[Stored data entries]
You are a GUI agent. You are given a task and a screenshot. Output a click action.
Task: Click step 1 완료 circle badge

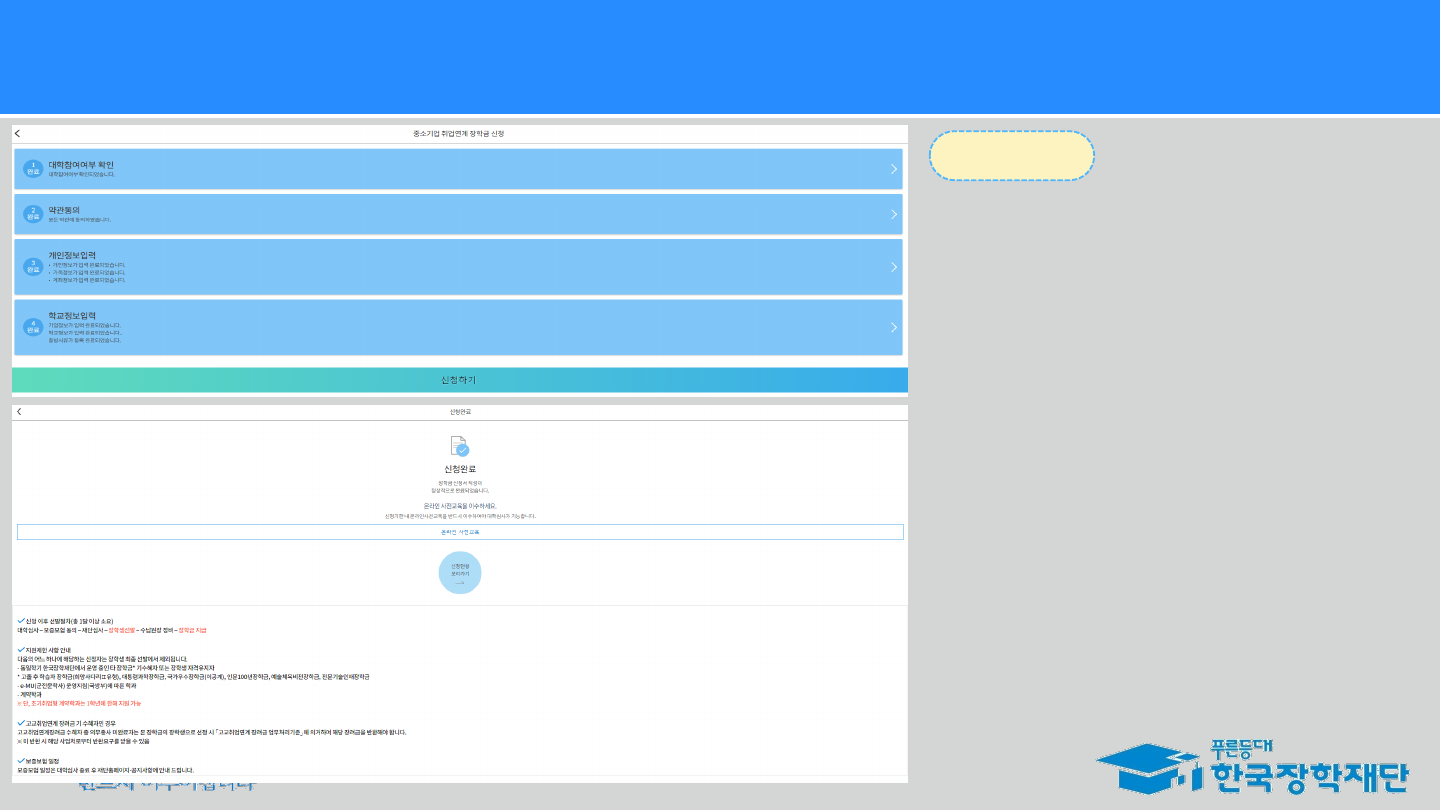pos(33,169)
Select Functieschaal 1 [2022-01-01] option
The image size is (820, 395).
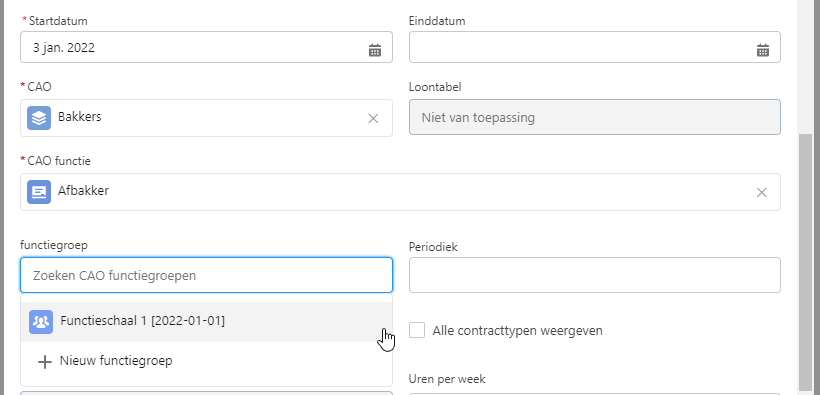tap(206, 322)
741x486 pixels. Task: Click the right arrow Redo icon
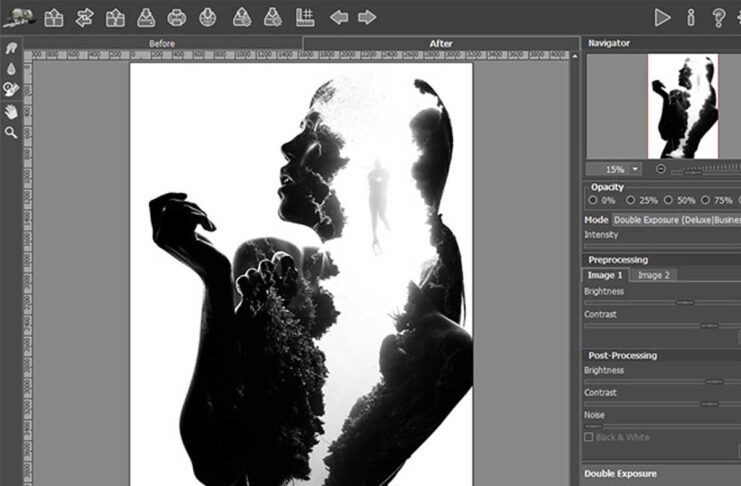point(367,17)
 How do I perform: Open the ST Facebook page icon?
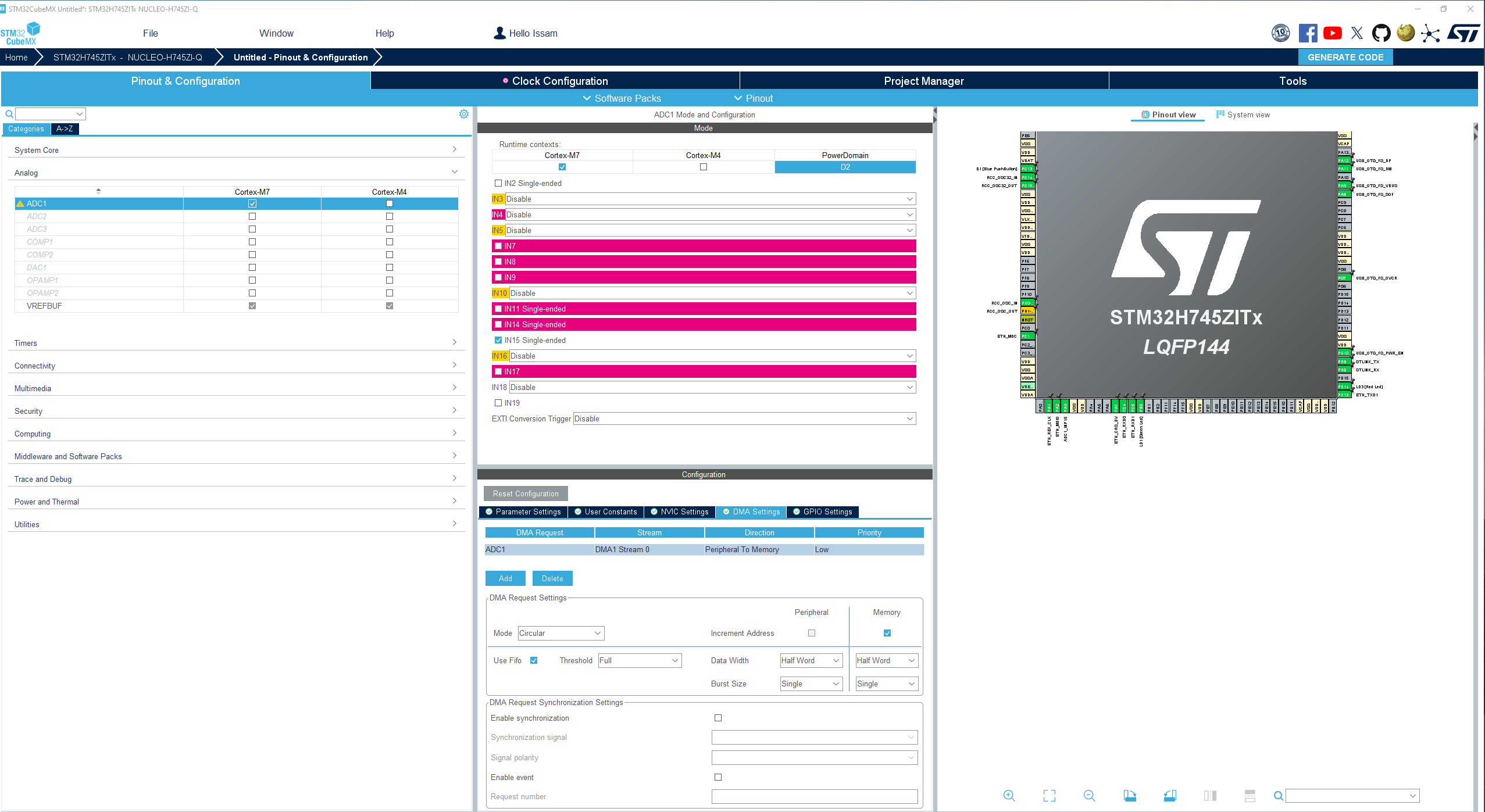click(1308, 33)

### Exercise goal
Using the records above, extract exactly and only the lines from the one with "Task: Click step 1 완료 circle badge" through the final line, inclusive, leaving out pictures.

### Solution to the problem
Task: Click step 1 완료 circle badge

pos(33,169)
Select Functieschaal 1 [2022-01-01] option
The image size is (820, 395).
tap(206, 322)
741x486 pixels. Task: Click the right arrow Redo icon
point(367,17)
 How do I perform: Open the ST Facebook page icon?
click(1308, 33)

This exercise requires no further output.